Feature Engineering:

AmesDF_Multicollinearity_Feature_Reduction -- Checking the processed DF for signs of multicollinearity and correlation between features. Also performing AIC feature selection algorithm associated with Run 1.

AmesDF_FeatureSelection_AfterManualRemoval -- Multicollinearity and correlation check of processed data from Run 2, and Feature Engineering for Run 2 using a random feature selection algorithm to minimize AIC.

Feature_Engineering_Lasso -- Use of Lasso algorithm to choose optimal lambda values and engineer exclusion list of features whose coefficients decrease to 0 after regularization penalty. Features were normalized using min/max standardization to avoid bias

Feature_Engineering_GradientBoost -- Use of GradientBoostingRegressor to detemine a relevant candidate feature list using the feature_importances_ method

Modeling and hyperparameter optimization:

Modeling_Linear -- K-Fold testing of multiple linear regression using features from AIC optimization

Modeling_Ridge_AllStandardized -- Choosing optimal lambda hyperparameter using train/test modeling, with the features having non-zero coefficients from Lasso feature engineering

Modeling_RandomForest -- K-Fold testing and hyperparameter optimization using the RandomForestRegressor algorithm from sklearn, using feature list generated from AIC optimization

Modeling_GBoost_AIC -- K-Fold hyperparameter optimization and modeling using GradientBoostingRegressor from sklearn, with the feature list generated from AIC optimization

Modeling_Elasticnet -- Choosing optimal alpha and rho hyperparameters for balancing Ridge/Lasso regularization algorithms using train/test modeling

Model stacking and train/test comparison:

Stacking_FinalFeatures_Run1_WithXGB -- Stacking model for Run 1, where a 24% XGBoost, 36% Gradient Boost, 20% Random Forest, and 20% linear stacked model was found to be best against the test set

Stacking_FinalFeatures_Run2 -- Stacking model for Run 2, which suggested an optimal balance of 40% gradient, 35% random forest, and 25% linear model (0% Ridge)

Individal subfolders:

These subfolders contain pre-work or work that was not part of the final process pipeline

machine-learning_house-prices's People

Contributors

tinyboxes avatar cchen17 avatar dcorrig1 avatar adrian-gillerman avatar

Watchers

James Cloos avatar Jesse avatar  avatar

Recommend Projects

  • React photo React

    A declarative, efficient, and flexible JavaScript library for building user interfaces.

  • Vue.js photo Vue.js

    ๐Ÿ–– Vue.js is a progressive, incrementally-adoptable JavaScript framework for building UI on the web.
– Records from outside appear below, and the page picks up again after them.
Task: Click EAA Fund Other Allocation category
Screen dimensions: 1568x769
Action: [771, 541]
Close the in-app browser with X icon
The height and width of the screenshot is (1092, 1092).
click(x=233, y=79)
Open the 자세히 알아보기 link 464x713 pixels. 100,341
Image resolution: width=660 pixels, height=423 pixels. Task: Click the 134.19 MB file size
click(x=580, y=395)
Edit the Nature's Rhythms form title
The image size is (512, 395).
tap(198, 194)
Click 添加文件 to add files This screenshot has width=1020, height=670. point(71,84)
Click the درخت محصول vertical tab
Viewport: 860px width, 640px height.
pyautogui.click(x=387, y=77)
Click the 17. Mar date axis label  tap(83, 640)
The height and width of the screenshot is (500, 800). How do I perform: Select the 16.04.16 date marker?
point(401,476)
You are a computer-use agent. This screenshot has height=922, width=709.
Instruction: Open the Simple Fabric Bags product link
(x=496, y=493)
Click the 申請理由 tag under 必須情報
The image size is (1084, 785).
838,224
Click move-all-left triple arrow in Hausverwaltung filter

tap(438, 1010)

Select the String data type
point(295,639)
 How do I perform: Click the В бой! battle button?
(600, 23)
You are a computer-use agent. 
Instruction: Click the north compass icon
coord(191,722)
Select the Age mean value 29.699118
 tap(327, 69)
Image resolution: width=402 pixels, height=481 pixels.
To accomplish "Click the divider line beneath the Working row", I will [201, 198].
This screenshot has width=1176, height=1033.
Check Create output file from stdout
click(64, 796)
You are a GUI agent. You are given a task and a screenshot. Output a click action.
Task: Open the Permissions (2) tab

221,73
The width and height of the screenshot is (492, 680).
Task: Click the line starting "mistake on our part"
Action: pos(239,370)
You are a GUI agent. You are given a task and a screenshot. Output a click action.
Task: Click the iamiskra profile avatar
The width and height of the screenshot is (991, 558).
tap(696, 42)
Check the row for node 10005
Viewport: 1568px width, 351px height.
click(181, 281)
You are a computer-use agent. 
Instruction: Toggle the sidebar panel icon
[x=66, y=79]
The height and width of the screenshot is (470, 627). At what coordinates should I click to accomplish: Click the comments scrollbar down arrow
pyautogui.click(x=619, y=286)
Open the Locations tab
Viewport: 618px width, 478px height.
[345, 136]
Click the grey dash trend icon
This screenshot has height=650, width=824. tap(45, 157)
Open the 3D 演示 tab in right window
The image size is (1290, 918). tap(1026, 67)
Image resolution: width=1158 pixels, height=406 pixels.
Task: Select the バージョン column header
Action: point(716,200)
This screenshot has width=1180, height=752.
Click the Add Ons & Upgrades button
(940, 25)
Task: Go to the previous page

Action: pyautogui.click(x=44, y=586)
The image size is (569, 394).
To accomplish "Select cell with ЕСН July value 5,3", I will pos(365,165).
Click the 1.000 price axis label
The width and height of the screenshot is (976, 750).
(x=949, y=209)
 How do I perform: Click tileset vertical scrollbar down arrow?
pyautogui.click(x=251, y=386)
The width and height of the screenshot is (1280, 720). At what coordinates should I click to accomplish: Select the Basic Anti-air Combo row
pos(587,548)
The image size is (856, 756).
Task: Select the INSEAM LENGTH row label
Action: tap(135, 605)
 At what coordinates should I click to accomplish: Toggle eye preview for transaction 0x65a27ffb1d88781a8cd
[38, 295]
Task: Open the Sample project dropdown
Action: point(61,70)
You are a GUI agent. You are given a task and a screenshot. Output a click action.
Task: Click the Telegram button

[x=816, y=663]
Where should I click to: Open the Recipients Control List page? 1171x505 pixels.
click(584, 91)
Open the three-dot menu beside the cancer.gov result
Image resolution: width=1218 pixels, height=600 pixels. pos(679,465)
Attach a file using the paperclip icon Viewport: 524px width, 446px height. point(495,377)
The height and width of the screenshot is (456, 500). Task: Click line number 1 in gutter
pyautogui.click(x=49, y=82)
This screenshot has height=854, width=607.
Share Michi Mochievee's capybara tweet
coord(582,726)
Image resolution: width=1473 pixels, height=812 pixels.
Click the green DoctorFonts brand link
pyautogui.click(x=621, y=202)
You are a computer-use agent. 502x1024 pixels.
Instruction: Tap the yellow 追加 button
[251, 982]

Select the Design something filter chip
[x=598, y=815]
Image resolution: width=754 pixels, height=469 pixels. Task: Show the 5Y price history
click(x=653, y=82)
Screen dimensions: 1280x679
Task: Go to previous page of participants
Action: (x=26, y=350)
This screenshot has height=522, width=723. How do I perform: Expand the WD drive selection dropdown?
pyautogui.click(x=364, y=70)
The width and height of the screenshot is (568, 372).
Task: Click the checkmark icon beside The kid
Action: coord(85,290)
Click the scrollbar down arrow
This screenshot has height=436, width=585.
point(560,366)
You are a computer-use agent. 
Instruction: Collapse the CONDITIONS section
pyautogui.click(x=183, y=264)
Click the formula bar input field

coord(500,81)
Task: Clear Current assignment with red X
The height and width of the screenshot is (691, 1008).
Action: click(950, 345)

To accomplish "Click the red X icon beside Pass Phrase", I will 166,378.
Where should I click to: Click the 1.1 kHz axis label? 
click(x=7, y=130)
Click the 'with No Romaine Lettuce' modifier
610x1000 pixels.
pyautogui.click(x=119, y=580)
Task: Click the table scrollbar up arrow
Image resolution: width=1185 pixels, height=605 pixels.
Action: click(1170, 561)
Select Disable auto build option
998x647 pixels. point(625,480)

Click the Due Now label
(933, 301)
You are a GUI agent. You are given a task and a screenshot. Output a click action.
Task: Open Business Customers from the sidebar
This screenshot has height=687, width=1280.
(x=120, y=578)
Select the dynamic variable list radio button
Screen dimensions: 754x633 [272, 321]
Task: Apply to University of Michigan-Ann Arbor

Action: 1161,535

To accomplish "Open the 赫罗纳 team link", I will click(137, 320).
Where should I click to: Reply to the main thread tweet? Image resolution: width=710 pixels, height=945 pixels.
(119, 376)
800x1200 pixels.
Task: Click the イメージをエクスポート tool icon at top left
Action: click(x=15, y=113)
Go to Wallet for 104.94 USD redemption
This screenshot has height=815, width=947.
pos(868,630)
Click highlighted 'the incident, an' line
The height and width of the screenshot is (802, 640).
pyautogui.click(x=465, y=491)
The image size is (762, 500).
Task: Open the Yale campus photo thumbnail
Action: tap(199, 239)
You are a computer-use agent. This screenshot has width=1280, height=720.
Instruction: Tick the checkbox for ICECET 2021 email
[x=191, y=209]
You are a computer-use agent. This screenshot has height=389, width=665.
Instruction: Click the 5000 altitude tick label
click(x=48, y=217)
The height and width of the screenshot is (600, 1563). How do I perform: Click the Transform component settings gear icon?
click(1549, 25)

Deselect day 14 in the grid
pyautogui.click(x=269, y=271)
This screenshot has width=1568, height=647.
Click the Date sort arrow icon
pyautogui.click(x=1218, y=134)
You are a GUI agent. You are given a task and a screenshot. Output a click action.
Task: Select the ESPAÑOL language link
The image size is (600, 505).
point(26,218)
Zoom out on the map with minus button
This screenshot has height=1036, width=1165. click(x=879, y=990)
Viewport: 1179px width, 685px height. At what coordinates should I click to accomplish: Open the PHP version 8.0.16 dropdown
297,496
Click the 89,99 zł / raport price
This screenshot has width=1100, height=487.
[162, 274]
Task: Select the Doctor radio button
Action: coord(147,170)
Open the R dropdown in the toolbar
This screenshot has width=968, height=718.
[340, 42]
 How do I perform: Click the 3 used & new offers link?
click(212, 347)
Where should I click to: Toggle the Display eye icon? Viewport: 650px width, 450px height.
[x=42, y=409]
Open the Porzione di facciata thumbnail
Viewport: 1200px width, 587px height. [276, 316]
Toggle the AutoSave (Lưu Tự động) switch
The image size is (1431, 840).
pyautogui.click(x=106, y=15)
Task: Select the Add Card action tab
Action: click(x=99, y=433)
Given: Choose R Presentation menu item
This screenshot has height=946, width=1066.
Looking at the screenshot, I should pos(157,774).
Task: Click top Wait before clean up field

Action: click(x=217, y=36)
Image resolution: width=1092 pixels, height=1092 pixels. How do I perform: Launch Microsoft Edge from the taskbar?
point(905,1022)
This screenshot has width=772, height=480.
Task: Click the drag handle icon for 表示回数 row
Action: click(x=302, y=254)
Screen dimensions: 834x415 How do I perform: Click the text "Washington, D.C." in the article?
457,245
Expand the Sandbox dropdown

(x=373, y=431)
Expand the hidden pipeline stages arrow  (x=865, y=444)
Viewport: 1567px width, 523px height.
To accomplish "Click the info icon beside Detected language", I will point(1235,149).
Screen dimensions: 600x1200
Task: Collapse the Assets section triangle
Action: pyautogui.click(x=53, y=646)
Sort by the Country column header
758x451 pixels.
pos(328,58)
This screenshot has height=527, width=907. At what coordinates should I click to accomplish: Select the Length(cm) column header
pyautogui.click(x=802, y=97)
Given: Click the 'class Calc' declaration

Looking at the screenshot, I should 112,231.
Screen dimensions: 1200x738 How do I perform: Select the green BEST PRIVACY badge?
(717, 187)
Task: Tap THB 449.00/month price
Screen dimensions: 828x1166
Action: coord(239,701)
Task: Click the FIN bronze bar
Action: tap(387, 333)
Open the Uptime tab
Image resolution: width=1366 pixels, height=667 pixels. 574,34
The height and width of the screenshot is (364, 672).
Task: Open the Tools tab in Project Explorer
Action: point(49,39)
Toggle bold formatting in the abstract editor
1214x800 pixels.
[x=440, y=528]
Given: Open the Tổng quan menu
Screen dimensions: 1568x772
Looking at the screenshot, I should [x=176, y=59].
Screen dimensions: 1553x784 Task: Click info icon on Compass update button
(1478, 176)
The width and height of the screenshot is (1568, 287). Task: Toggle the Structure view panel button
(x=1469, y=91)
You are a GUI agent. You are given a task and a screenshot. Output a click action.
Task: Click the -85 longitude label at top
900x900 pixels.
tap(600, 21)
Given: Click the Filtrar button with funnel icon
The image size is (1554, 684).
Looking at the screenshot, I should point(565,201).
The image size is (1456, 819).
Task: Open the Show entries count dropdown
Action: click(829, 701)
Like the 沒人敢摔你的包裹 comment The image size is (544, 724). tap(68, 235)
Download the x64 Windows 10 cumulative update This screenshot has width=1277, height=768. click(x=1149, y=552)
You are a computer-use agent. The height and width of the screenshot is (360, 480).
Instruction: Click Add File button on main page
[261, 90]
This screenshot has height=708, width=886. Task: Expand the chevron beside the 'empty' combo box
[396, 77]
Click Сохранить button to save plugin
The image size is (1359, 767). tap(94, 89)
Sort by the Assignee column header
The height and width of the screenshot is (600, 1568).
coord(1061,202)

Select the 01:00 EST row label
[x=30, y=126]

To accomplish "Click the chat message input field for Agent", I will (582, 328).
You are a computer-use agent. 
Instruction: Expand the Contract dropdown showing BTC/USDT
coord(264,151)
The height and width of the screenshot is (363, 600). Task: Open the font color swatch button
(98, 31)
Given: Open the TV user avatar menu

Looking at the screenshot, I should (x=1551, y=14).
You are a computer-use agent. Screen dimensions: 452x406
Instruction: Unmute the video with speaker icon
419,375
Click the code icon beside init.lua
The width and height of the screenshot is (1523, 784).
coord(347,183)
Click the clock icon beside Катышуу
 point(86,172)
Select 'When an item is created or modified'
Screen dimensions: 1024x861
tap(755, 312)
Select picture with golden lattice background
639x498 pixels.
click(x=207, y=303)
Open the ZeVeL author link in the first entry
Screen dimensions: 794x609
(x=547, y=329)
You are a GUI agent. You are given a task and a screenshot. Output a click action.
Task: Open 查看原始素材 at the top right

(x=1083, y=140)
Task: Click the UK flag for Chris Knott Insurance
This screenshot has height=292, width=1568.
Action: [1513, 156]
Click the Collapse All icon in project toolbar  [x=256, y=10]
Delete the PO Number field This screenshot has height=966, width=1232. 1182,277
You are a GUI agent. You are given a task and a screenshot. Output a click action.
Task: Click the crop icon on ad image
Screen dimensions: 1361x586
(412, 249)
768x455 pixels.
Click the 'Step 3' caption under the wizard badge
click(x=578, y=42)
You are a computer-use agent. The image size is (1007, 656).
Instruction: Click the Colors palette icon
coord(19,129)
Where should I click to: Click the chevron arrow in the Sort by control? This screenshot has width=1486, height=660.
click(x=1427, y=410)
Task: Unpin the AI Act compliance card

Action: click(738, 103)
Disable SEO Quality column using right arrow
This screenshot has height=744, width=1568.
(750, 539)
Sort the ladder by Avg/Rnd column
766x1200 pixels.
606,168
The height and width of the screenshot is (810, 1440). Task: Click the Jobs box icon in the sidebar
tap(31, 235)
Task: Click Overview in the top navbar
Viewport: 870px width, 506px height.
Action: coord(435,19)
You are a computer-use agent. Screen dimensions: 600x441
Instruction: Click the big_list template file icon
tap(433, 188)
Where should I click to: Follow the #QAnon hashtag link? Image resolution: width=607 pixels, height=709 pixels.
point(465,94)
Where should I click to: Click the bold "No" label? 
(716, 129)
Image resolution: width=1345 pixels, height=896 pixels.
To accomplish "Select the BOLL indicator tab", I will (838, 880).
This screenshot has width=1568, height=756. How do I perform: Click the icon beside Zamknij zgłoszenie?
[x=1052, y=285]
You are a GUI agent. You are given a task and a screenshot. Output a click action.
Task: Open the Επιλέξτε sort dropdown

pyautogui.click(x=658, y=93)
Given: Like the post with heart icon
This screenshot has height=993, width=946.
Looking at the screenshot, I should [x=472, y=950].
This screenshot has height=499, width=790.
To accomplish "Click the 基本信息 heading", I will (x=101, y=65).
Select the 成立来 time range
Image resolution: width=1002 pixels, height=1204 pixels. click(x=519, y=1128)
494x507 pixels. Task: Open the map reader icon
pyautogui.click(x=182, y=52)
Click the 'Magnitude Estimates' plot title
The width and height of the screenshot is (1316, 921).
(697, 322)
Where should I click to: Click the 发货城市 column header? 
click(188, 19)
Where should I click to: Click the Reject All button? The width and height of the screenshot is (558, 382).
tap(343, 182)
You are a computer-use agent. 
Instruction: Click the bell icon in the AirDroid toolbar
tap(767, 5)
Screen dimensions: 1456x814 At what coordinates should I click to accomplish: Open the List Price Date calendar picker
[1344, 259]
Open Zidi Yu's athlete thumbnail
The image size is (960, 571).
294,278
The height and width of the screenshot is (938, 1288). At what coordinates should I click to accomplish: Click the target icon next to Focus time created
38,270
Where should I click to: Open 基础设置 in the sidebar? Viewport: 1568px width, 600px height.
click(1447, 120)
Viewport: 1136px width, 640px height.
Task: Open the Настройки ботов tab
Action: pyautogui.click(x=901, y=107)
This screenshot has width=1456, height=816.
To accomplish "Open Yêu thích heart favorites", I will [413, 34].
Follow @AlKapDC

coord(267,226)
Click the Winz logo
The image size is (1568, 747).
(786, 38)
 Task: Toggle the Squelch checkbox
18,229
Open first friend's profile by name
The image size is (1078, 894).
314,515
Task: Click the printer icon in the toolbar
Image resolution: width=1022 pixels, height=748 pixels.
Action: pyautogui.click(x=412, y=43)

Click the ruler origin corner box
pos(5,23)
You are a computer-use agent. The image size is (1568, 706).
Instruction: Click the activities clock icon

  • Typescript photo Typescript

    TypeScript is a superset of JavaScript that compiles to clean JavaScript output.

  • TensorFlow photo TensorFlow

    An Open Source Machine Learning Framework for Everyone

  • Django photo Django

    The Web framework for perfectionists with deadlines.

  • D3 photo D3

    Bring data to life with SVG, Canvas and HTML. ๐Ÿ“Š๐Ÿ“ˆ๐ŸŽ‰

Recommend Topics

  • javascript

    JavaScript (JS) is a lightweight interpreted programming language with first-class functions.

  • web

    Some thing interesting about web. New door for the world.

  • server

    A server is a program made to process requests and deliver data to clients.

  • Machine learning

    Machine learning is a way of modeling and interpreting data that allows a piece of software to respond intelligently.

  • Game

    Some thing interesting about game, make everyone happy.

Recommend Org

  • Facebook photo Facebook

    We are working to build community through open source technology. NB: members must have two-factor auth.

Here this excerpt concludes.